Raporda, basın yayın organlarında yer alan haberler üzerine, Diyarbakır Barosu Yönetim Kurulu’nun, Erbilli aileye yönelik toplumda infial yaratan bu ırkçı saldırı olayına ilişkin hukuki destek, tespit ve değerlendirmede bulunmak üzere Mersin’e gitme yönünde karar aldığı belirtildi.

Raporda, olaya ilişkin mağdur Muştaq Mahmud Kerem’in ifadesiyle ilgili şunlara yer verildi:

“Müşteki şahıs alınan ifadesinde, başının arka kısmına taş ile vurulduğunu, yere düştükten sonra bariyerlere tutunduğunu, saldırganların kendisini uçurumdan atmak istediklerini, yeterince Türkçe bilmemesi ve baygınlık geçirmesi nedeniyle kendisine yönelik tehdit ve hakaretlerden sadece, ‘Burası Anadolu toprağı burası Türkiye sen bizim topraklarımızda ne yaptığını sanıyorsun’ cümlesini anladığını, diğer söylenenleri anlamadığı belirtmiştir.”

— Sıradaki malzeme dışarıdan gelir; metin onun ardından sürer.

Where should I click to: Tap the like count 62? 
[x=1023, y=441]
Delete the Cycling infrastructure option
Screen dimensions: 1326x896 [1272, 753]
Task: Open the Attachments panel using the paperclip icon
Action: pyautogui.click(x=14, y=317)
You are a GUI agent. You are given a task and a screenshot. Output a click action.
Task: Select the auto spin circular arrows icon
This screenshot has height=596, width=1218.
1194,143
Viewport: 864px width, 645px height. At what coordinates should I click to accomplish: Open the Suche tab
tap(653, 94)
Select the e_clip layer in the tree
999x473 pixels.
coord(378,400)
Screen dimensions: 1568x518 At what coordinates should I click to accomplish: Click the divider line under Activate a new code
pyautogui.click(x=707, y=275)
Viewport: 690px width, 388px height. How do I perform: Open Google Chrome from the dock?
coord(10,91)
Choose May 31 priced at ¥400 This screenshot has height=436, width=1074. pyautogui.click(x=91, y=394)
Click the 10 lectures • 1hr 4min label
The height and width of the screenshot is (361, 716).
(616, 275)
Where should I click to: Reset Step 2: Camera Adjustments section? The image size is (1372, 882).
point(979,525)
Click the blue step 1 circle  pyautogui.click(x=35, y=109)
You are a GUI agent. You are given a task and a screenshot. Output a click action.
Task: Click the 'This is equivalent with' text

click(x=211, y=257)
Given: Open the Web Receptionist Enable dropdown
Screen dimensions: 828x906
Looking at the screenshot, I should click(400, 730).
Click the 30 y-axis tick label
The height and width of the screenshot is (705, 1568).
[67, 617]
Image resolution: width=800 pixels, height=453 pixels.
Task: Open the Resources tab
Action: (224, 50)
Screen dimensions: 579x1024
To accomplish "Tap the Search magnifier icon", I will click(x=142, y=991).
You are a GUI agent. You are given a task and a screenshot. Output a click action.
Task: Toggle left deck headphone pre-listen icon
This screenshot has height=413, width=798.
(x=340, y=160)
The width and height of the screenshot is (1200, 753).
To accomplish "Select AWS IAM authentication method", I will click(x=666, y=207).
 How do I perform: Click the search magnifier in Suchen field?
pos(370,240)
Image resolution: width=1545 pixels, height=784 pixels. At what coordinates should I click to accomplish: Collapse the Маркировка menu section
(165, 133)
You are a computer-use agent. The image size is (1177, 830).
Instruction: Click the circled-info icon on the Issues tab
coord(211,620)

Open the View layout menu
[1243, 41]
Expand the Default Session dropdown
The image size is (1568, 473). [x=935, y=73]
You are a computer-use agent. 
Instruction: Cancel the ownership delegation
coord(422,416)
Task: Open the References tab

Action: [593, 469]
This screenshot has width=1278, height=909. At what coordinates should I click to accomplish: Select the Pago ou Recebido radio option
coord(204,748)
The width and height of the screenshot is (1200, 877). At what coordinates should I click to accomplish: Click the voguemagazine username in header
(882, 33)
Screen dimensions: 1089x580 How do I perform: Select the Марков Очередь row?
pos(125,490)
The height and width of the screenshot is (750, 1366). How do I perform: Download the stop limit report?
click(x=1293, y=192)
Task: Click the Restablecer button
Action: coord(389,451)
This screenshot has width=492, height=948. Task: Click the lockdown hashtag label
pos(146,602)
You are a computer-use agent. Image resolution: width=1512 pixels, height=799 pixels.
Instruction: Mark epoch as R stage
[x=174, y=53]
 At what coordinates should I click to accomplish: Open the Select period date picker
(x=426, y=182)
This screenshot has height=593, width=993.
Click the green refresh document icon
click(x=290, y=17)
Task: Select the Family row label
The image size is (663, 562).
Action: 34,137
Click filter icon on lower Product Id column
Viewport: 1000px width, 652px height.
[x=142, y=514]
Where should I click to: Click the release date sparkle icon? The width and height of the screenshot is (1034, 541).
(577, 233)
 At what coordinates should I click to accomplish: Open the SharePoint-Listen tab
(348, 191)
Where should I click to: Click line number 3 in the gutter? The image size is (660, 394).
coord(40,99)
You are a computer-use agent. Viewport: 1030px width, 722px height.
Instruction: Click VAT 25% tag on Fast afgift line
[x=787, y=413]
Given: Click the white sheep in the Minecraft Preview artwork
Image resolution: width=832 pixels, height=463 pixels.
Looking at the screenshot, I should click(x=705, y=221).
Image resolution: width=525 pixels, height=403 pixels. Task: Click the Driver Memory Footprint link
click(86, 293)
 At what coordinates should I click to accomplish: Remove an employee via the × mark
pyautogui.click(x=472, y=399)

“EMNİYET, ‘BURAYA NİYE GELDİNİZ’ DİYE SORDU”

İlçe Emniyet Müdürünün talebi üzerine hastanede bekleyen Baros Başkanı Av. Nahit Eren ve Yönetim Kurulu üyesi Av. Mehdi Özdemir ile hastane içerisinde bir odada görüşme gerçekleştirdiği belirtilen raporda, şunlara yer verildi:

“Görüşme esnasında ilçe emniyet müdürü tarafından olay ‘maddi hasarlı bir trafik kazası’ şeklinde nitelendirilmiş, görgü tanığının yasa dışı örgüt propagandası nedeniyle suç kaydının bulunduğu ve beyanlarına itibar edilemeyeceği ifade edilerek savcılığın yürüttüğü tahkikat kapsamındaki suç nitelemesinin önemli olmadığı ve hakimin nasıl nitelendireceğinin belirleyici olacağını belirtilmiş ve  ‘Buraya niye geldiniz?’ tarzı sorular yöneltilmiştir. Mağdur şahsın tarafımızca Diyarbakır’a götürülmek istendiği iddiasında bulunulmuştur. Ancak, bu görüşmede ailenin nereye gitmek isteyeceğinin kendi kararları olduğunu şu an Erbil'de bulunan aile bireylerinin irtibata geçtiği, Mersin ilinden ikamet eden dostlarının yolda olduğu heyetimizce kendilerine aktarılmıştır.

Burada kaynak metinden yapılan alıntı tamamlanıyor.